Stopień dysocjacji zależy od kilku czynników, m.in. od rodzaju elektrolitu, rodzaju rozpuszczalnika, temperatury, stężenia roztworu. Stopień dysocjacji może przyjmować wartości z zakresu od 0 do 1. Elektrolity w roztworach wodnych mogą ulegać dysocjacji całkowitej (n = n₀) lub częściowo (n<n₀). Ze względu na stopień dysocjacji elektrolity możemy podzielić na mocne i słabe. Elektrolity mocne są w roztworach wodnych, niezależnie od stężenia, całkowicie dysocjowane na jony, czyli ich stopień dysocjacji jest praktycznie równy jedności. Należą do nich wszystkie sole, kwas solny, kwas bromowodorowy, kwas jodowodorowy, kwas azotowy (V), kwas chlorowy (VII), wodorotlenki litowców oraz wodorotlenek wapnia. Elektrolity słabe w roztworze wodnym oprócz formy zdysocjowanej występują także w formie niezdysocjowanych cząsteczek. Należą do nich między innymi: kwas azotowy(III), kwas węglowy(IV), kwas cyjanowodorowy, kwas octowy i inne kwasy karboksylowe, wodny roztwór amoniaku, wodorotlenki metali ciężkich.

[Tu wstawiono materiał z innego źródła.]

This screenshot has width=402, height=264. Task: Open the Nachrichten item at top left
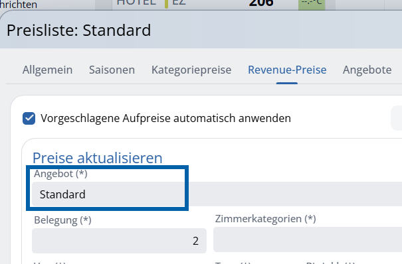[x=19, y=5]
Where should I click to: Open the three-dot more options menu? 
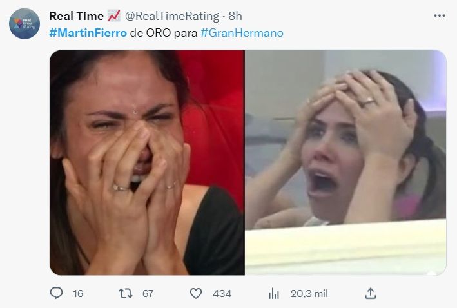point(439,15)
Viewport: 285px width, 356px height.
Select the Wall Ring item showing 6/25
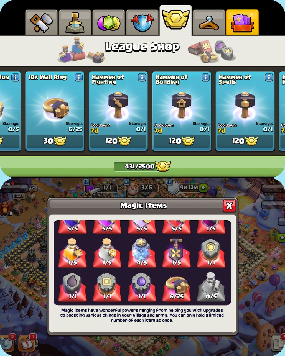click(x=176, y=288)

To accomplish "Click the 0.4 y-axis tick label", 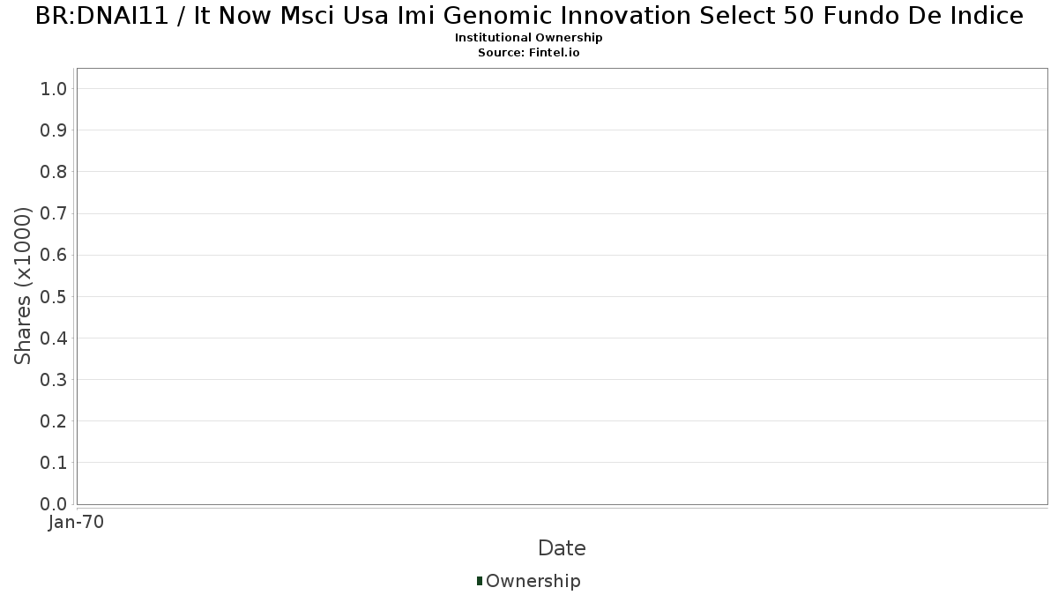I will click(54, 338).
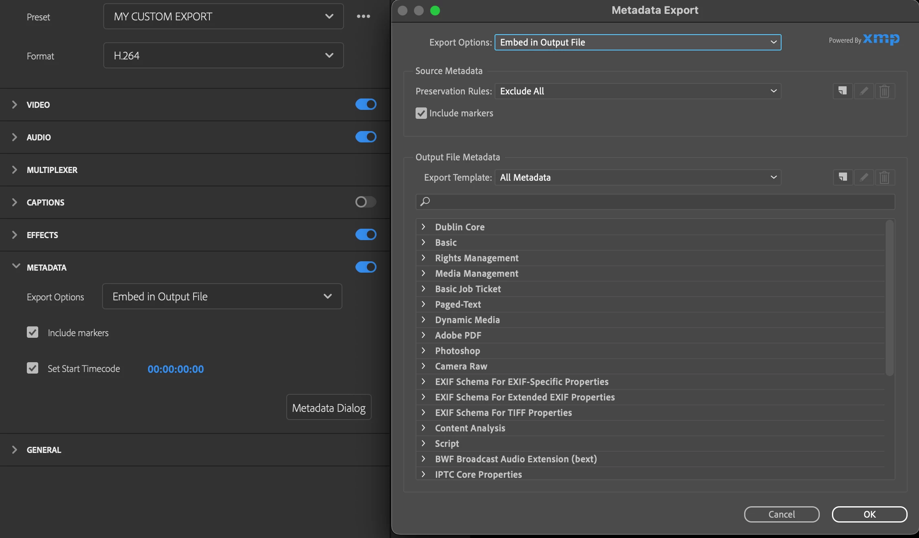
Task: Disable the Effects toggle switch
Action: pyautogui.click(x=366, y=234)
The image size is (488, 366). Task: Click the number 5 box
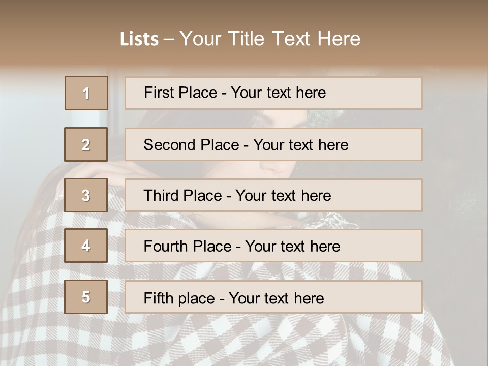[86, 296]
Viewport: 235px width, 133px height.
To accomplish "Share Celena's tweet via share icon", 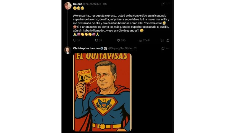I will click(x=168, y=40).
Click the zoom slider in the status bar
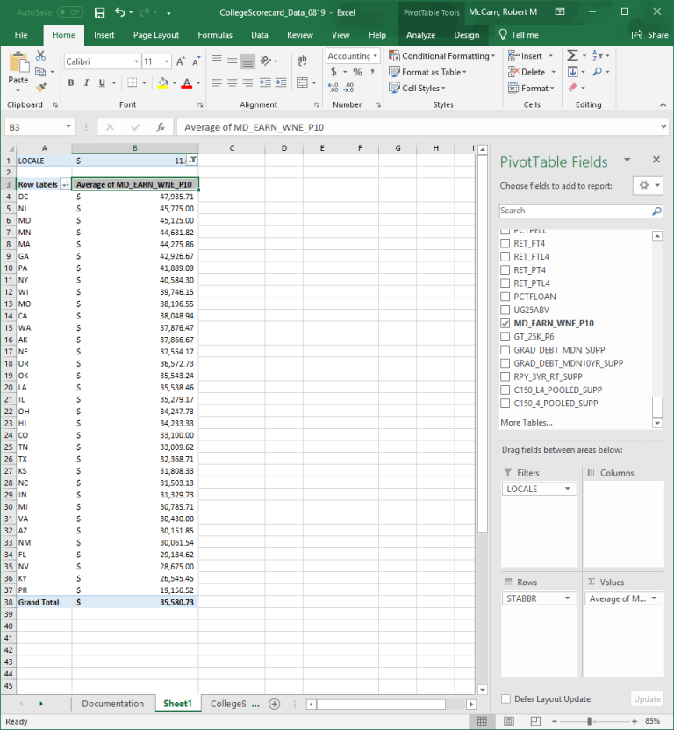This screenshot has width=674, height=730. click(x=589, y=721)
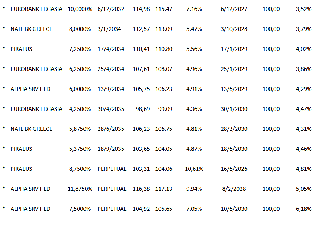Image resolution: width=336 pixels, height=229 pixels.
Task: Click the 4,47% yield-to-call value
Action: click(x=304, y=109)
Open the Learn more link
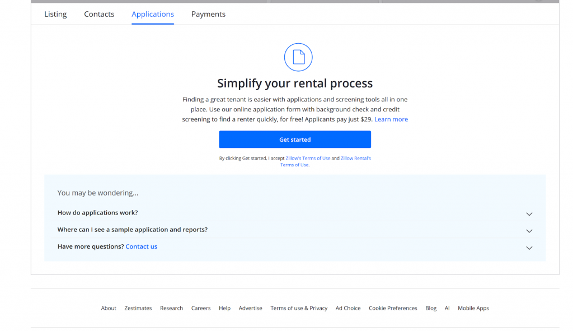The height and width of the screenshot is (331, 573). (391, 119)
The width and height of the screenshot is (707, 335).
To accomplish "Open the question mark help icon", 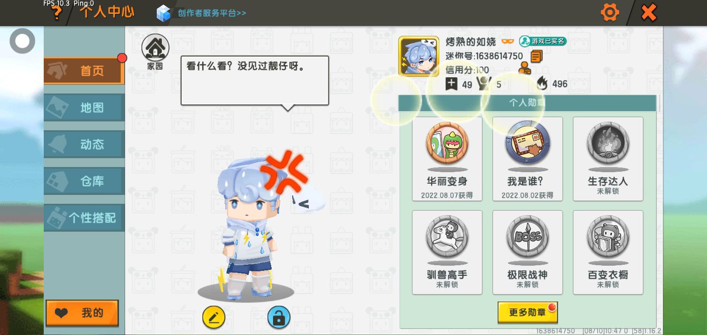I will pyautogui.click(x=57, y=13).
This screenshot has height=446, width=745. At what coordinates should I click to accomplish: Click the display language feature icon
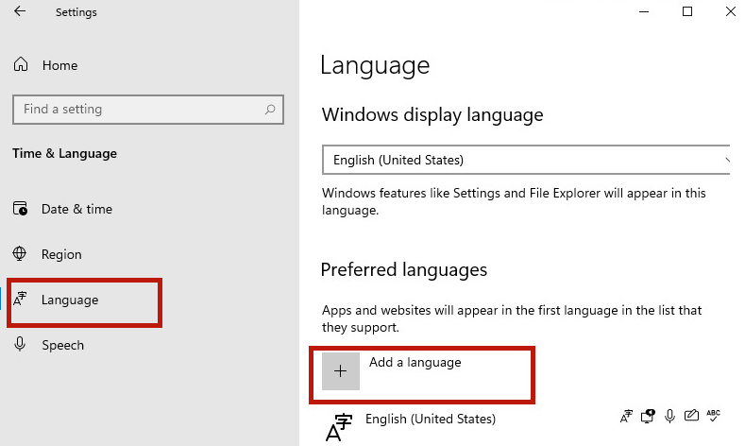[x=626, y=416]
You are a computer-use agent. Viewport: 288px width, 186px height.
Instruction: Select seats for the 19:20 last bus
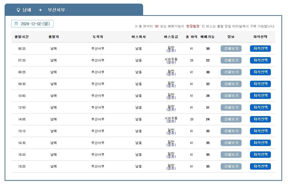pyautogui.click(x=260, y=166)
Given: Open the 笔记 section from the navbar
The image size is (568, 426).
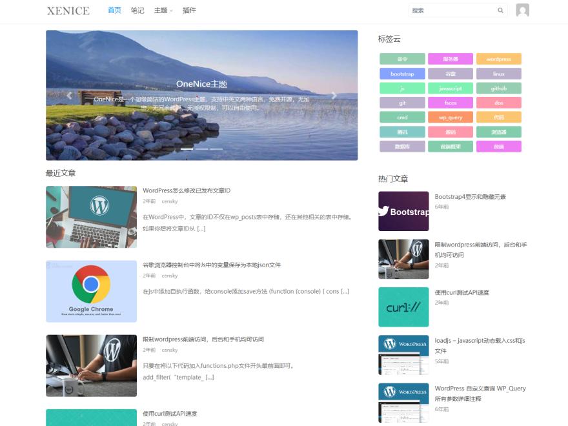Looking at the screenshot, I should 137,10.
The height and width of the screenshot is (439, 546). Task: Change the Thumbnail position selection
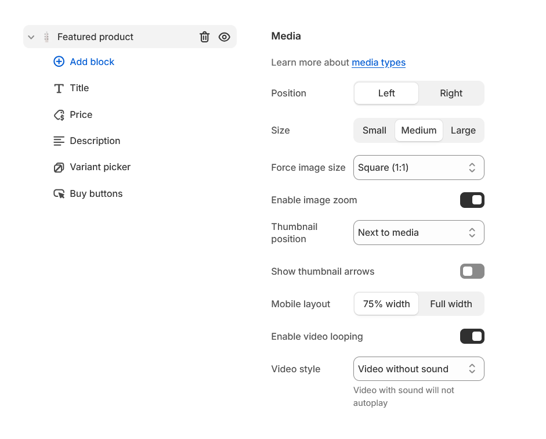418,232
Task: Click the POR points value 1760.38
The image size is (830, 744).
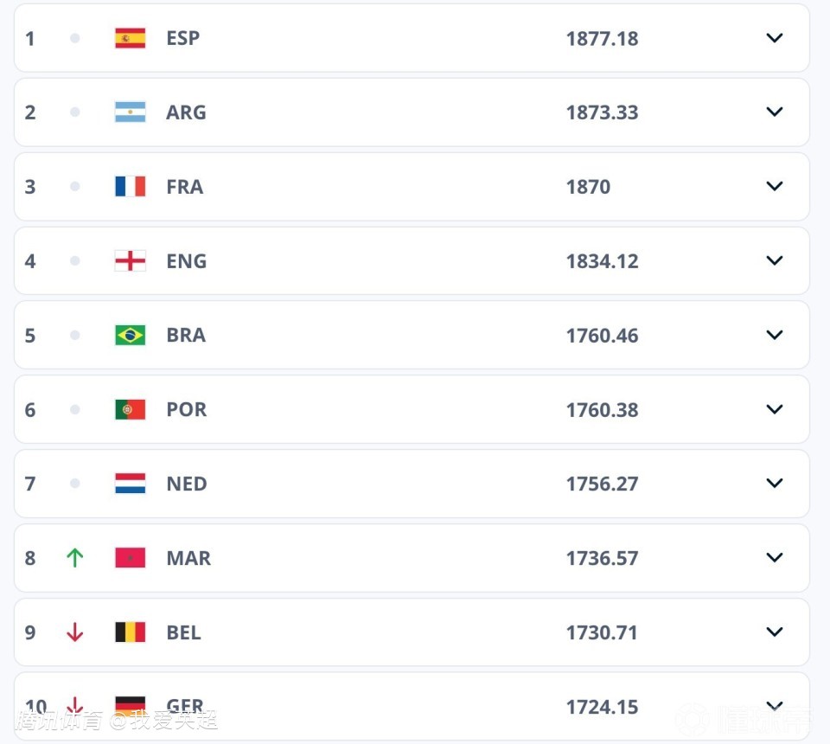Action: point(602,410)
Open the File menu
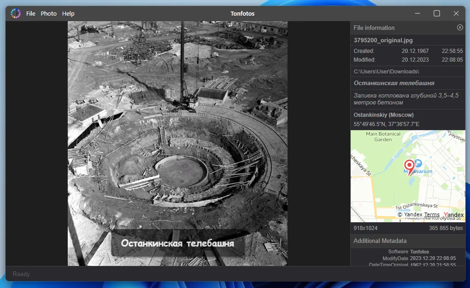470x288 pixels. point(31,13)
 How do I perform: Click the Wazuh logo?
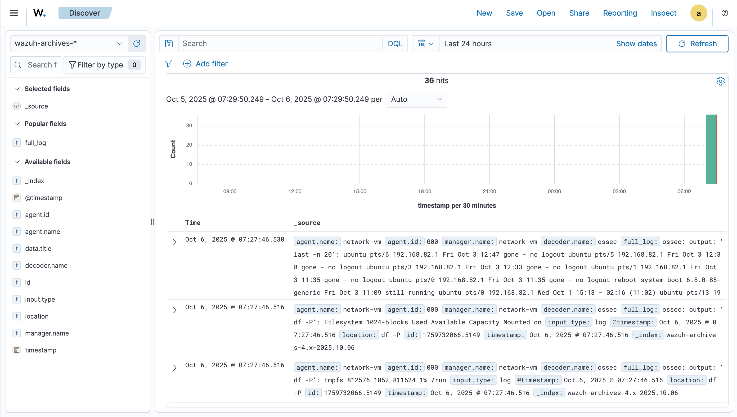point(39,13)
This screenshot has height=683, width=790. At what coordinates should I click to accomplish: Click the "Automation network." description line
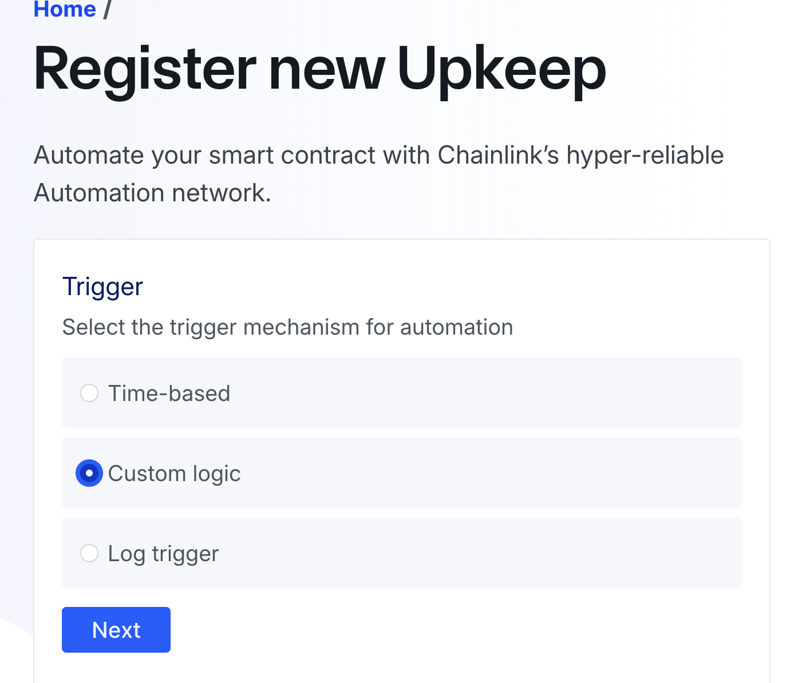[152, 193]
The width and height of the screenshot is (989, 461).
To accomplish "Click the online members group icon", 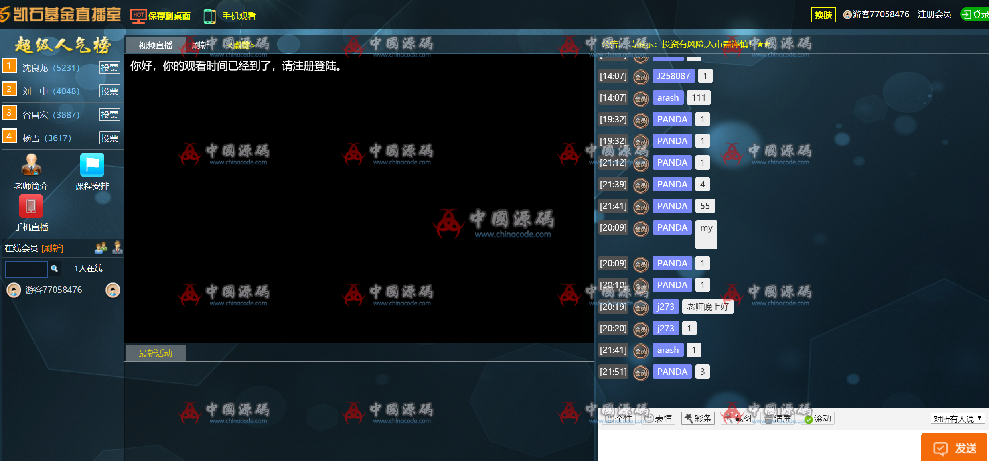I will tap(101, 248).
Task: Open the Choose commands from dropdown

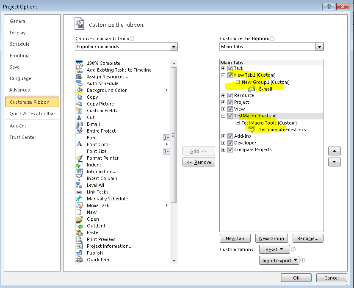Action: point(174,47)
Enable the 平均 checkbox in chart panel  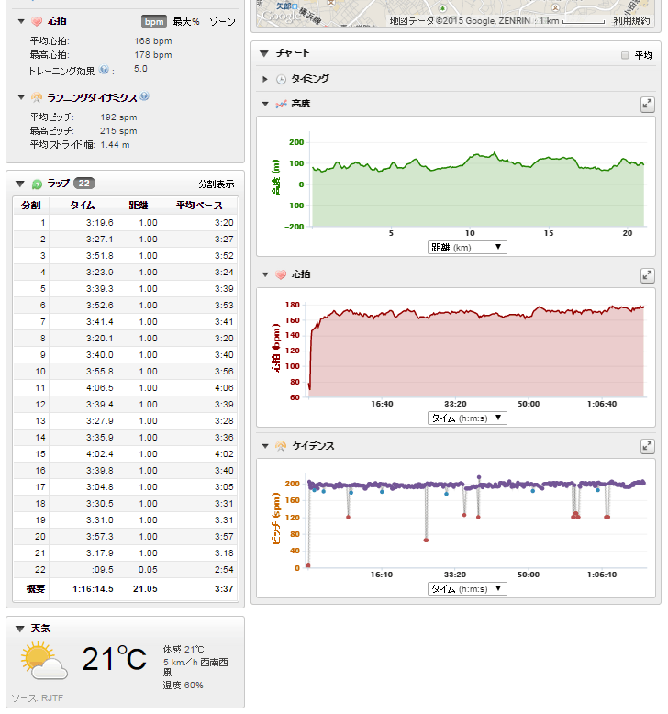coord(625,55)
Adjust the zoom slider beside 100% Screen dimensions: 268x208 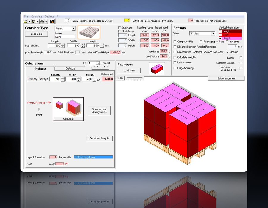click(135, 78)
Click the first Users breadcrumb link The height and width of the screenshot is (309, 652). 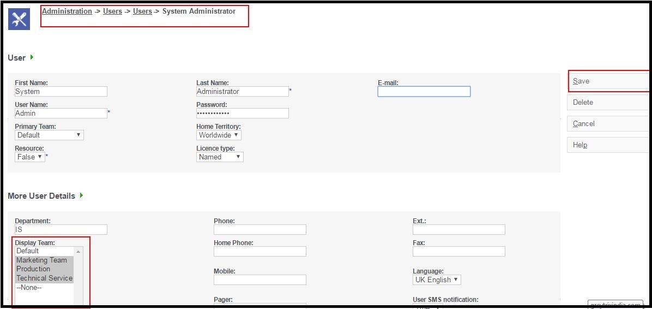[112, 11]
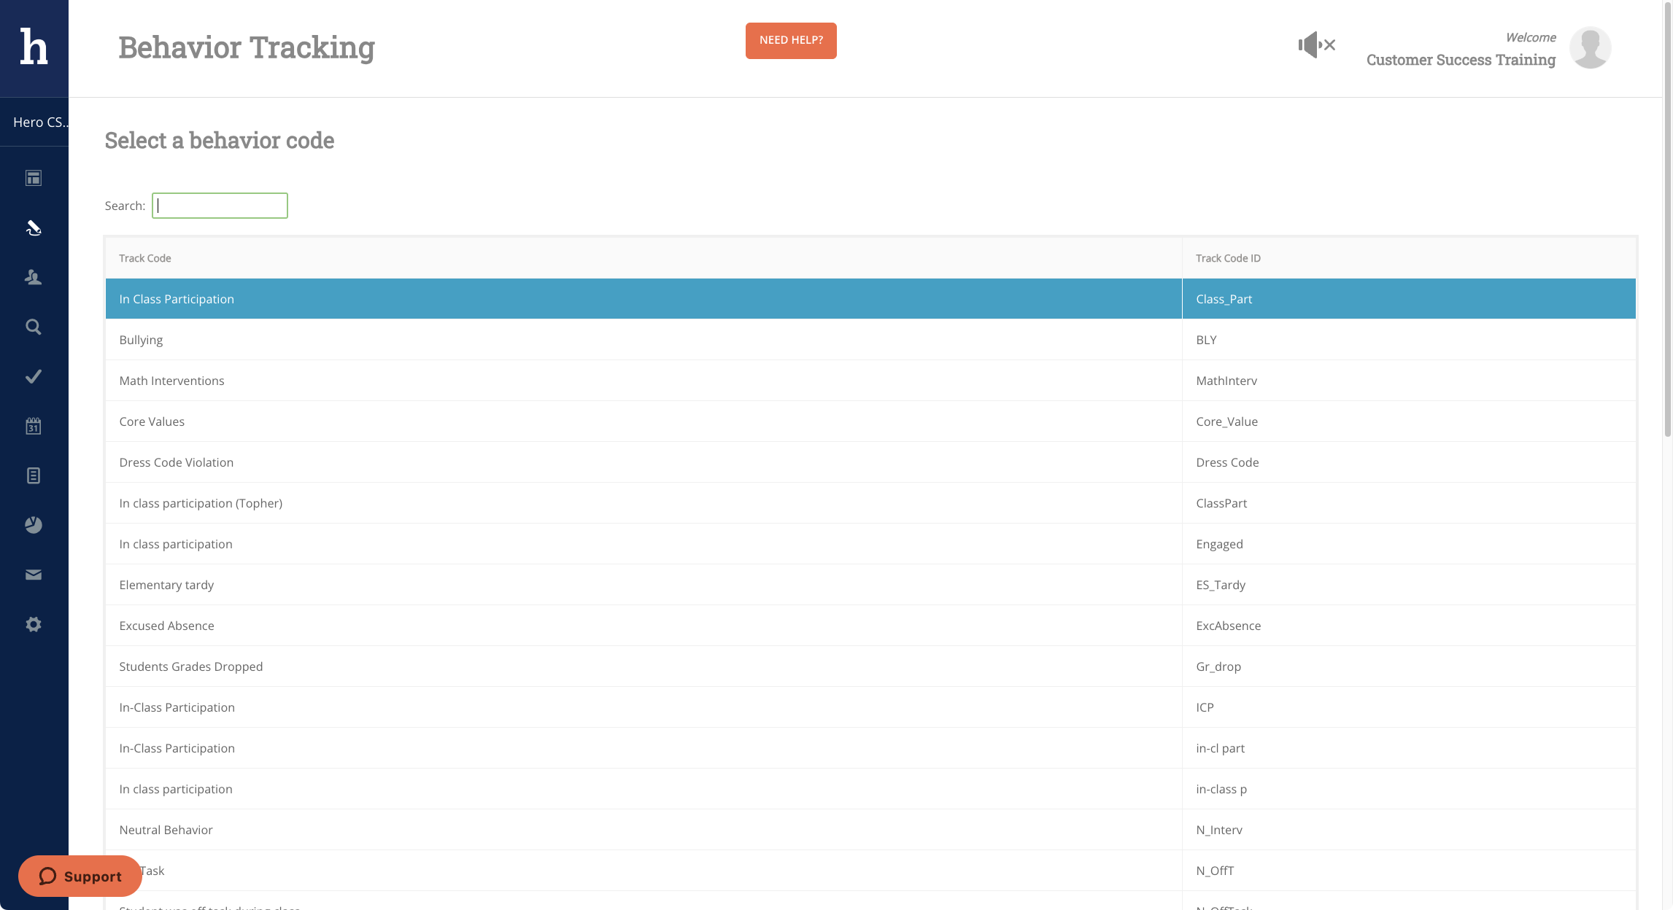Open the calendar icon in sidebar
Viewport: 1673px width, 910px height.
(34, 426)
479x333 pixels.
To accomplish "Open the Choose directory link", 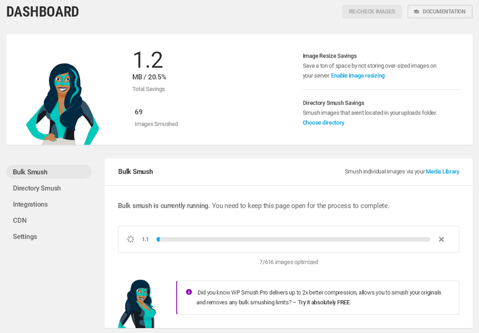I will coord(323,122).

Równania dysocjacji elektrolitycznej dla wybranych elektrolitów można przedstawić następująco:

HCl →H⁺ + Cl^-

HNO₂ ↔ H⁺ + NO₂^-

Na₂SO₄ → 2Na⁺ + SO₄ ^2-

Strzałki skierowane w przeciwnych kierunkach oznaczają częściową dysocjację elektrolitu słabego, natomiast strzałka skierowana w prawo oznacza całkowitą dysocjację elektrolitu mocnego.

Stała dysociacii K (ogólnie dla reakcji AB ↔ A⁺ + B^-) jest to stosunek iloczynu stężeń produktów do stężenia niezdysocjowanego elektrolitu:

[A⁺] [B^-]

K = ----------- , gdzie [A⁺], [B^-], [AB] - stężenia molowe produktów dysocjacji

[AB] i cząsteczek niezdysocjowanych w stanie równowagi.

Iloczyn jonowy wody, pH

Woda należy do elektrolitów bardzo słabych. Dysocjuje według równania:

2 H₂O ↔ H₃O⁺ + OH^- (dla uproszczenia piszemy H₂O ↔ H⁺ + OH^-)

Stała dysocjacji wody ma postać:

[H⁺] [OH^-]

K = --------------

[H₂O]

Ponieważ stężenie [H₂O] w czystej wodzie i w roztworach rozcieńczonych można przyjąć za wielkość stałą (cH₂O = 55,4 mol/dm³), iloczyn K[H₂O]=[H⁺][OH^-] dla ustalonej siły jonowej jest również wielkością stałą definiowaną jako iloczyn jonowy wody K_w.

Wartość pK_w = -log K_w przy sile jonowej I = 0 w temperaturze 298K = 14,00.

W celu uniknięcia operowania bardzo małymi liczbami, zamiast stężenia jonów wodorowych posługujemy się wartościami pH zdefiniowanymi wzorem:

pH = -log[H⁺]

Logarytmując obustronnie zależność K_w = [H⁺] [OH^-] i korzystając z definicji pH i pOH otrzymuje się wyrażenie na iloczyn jonowy wody w postaci:

pKw = pH + pOH

Jeżeli jony H⁺ i OH^- powstają wyłącznie z dysocjacji wody, to [H⁺] = [OH^-], czyli pH = pOH, co oznacza, że roztwór jest obojętny. Wprowadzenie do roztworu kwasu lub zasady powoduje zmianę położenia równowagi reakcji dysocjacji wody. W roztworach kwaśnych pH < 7, a roztworach zasadowych pH >7.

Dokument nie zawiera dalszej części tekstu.